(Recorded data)
>> START
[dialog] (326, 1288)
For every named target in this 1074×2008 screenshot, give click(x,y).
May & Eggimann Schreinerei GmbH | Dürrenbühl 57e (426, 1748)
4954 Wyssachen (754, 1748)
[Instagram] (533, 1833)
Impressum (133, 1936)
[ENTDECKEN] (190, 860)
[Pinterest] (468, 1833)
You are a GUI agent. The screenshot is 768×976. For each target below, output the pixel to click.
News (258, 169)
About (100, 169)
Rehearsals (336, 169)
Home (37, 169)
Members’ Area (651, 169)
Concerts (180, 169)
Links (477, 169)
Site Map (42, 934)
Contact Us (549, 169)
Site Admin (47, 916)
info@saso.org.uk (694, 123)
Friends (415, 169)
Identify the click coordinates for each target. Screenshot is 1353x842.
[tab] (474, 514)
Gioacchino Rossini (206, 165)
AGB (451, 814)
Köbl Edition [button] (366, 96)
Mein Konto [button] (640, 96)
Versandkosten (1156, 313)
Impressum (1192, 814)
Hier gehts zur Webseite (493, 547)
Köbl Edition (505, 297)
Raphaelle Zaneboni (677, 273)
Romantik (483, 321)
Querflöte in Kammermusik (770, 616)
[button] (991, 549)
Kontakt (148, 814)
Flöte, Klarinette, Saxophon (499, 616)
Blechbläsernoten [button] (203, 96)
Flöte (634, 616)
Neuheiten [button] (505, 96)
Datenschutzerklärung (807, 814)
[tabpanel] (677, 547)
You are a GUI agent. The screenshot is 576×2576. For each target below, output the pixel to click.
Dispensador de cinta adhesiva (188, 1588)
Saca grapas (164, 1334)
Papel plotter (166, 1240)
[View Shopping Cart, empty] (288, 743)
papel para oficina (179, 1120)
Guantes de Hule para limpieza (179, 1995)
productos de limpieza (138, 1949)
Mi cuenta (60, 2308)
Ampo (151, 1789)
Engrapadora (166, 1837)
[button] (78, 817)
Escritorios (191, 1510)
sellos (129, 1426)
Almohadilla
>> END
Could you copy out, word for word, the items starting with the line containing "[button] (991, 549)" and going on through the line containing "papel para oficina (179, 1120)", with both of those lines included?

§ **Worked answer**:
[button] (991, 549)
Kontakt (148, 814)
Flöte, Klarinette, Saxophon (499, 616)
Blechbläsernoten [button] (203, 96)
Flöte (634, 616)
Neuheiten [button] (505, 96)
Datenschutzerklärung (807, 814)
[tabpanel] (677, 547)
You are a GUI agent. The screenshot is 576×2576. For each target below, output the pixel to click.
Dispensador de cinta adhesiva (188, 1588)
Saca grapas (164, 1334)
Papel plotter (166, 1240)
[View Shopping Cart, empty] (288, 743)
papel para oficina (179, 1120)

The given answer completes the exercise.